Not mine to say you shall not think of peace.
Not mine, not mine. I almost know your pain.
But I will not believe that you will cease
I will not bid you cease, from being slain.

And slaying till what might have been distorted
Is saved to be the Truth and Hell is thwarted.

Shortly before being posted to the Western Front, Edward Thomas replied to Frost in a letter dated 31 December 1916:**

War poster, 1917
My dear Robert,
I had your letter & your poem ‘France, France’ yesterday.
I like the poem very much, because it betrays exactly what you would say & what you feel about saying that much. It expresses just those hesitations you or I would have at asking others to act as we think it is their cue to act. Well, I am soon going to know more about it.

In previous letters to Edward Thomas, Frost had written,“You know I haven't tried to be troubled by the war.
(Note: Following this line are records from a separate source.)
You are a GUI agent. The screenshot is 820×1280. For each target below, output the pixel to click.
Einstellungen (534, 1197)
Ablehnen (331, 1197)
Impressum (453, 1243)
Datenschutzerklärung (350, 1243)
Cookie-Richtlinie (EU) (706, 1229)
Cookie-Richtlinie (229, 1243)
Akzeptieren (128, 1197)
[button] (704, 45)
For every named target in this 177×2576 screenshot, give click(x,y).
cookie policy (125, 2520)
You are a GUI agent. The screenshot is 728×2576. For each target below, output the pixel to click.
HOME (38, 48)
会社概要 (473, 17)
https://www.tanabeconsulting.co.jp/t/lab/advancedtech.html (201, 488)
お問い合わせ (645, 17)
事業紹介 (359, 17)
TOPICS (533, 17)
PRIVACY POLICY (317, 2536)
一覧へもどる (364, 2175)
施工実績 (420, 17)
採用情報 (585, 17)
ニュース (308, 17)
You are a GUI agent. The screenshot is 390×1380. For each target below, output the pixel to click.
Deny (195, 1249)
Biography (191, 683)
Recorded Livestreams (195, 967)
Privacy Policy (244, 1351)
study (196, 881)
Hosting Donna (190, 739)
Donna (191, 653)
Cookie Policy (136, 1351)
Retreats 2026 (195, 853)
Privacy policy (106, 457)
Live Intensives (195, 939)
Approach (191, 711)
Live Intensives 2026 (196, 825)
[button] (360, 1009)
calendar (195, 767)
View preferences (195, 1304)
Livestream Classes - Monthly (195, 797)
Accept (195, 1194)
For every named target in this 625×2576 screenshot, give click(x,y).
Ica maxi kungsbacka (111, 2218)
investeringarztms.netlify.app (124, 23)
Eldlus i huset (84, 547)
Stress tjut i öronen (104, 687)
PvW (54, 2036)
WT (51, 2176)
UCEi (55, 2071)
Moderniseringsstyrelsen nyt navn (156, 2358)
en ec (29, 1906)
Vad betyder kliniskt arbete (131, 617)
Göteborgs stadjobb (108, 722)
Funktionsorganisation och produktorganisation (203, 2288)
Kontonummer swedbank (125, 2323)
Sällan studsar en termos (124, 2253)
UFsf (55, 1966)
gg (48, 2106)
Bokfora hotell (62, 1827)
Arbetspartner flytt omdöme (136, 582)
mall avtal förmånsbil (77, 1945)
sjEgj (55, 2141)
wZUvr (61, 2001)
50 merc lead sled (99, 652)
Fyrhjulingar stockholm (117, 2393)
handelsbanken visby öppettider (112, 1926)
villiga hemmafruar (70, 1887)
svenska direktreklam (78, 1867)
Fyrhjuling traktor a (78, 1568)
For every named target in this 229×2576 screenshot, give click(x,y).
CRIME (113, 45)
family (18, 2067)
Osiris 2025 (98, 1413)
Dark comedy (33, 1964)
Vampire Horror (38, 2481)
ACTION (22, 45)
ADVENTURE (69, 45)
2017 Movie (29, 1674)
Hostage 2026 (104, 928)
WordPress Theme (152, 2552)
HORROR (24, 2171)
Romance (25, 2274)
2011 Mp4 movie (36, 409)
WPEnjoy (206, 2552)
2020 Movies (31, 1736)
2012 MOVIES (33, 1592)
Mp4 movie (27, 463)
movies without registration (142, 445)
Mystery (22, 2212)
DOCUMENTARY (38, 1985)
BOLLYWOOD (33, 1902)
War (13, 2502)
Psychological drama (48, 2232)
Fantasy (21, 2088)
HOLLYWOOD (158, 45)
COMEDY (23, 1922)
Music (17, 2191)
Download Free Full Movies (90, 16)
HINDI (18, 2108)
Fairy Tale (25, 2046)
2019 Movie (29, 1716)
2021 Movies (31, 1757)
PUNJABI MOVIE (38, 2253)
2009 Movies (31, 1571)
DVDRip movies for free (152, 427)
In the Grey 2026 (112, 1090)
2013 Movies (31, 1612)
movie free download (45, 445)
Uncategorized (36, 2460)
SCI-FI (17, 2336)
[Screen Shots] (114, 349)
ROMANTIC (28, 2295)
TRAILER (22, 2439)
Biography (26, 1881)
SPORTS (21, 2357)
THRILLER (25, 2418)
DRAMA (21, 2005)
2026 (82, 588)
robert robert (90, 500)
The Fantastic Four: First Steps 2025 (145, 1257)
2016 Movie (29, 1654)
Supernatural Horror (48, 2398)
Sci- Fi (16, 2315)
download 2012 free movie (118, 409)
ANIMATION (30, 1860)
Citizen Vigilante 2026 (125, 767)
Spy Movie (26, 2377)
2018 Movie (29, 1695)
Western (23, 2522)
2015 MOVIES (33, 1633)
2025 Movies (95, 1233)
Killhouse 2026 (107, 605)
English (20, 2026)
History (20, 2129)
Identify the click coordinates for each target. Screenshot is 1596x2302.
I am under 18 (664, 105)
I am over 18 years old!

But I believe it is half of what's ailed me ever since August 1914,” and “You rather shut me up by enlisting….Talk is almost too cheap when all your friends are facing bullets.”

Frost’s poem expresses his own ambivalence toward the Great War as well as the uncertainty many Americans felt towards the conflict.  Frost is deeply worried for his soldier-friend Edward Thomas, who prepares for “fighting in an open grave” while Frost watches in safety “from a quiet place apart.” The repeated refrain “Not mine, not mine” speaks not only of Frost's surrendering his  right to comment on a war that the US had not yet entered, but also of Frost's respect for Thomas’s decision to enlist and even for Thomas’s willingness to die in battle. It is a very hard thing to concede that our loved ones have the right to sacrifice their lives that are so very precious to us. 

Edward Thomas was killed on Easter Monday, 9 April 1917.  In his letter of sympathy to Helen, Thomas’s widow, Frost wrote,

I have heard Edward doubt if he was as brave as the bravest. But who was ever so completely himself right up to the verge of destruction, so sure of his thought, so sure of his word? He was the bravest and best and dearest man you and I have ever known….
            
Edward Thomas
Of the three ways out of here, by death where there is no choice, by death where there is a noble choice, and by death where there is a choice not so noble, he found the greatest way.  There is no regret—nothing that I will call regret. Only I can’t help wishing he could have saved his life without so wholly losing it and come back from France not too much hurt to enjoy our pride in him.  I want to see him to tell him something.  I want to tell him, what I think he liked to hear from me, that he was a poet….”††



*Guardian article “Edward Thomas, Robert Frost and the road to war,” by Matthew Hollis, published Friday, 29 July 2011.  This link
**“A Poem from Robert Frost for Edward Thomas,” A Century Back. Blog post 31 Dec. 2016.
† “Between Friends: Rediscovering the War Thoughts of Robert Frost,” by Robert Stilling. Virginia Quarterly Review 82.4, Fall 2006.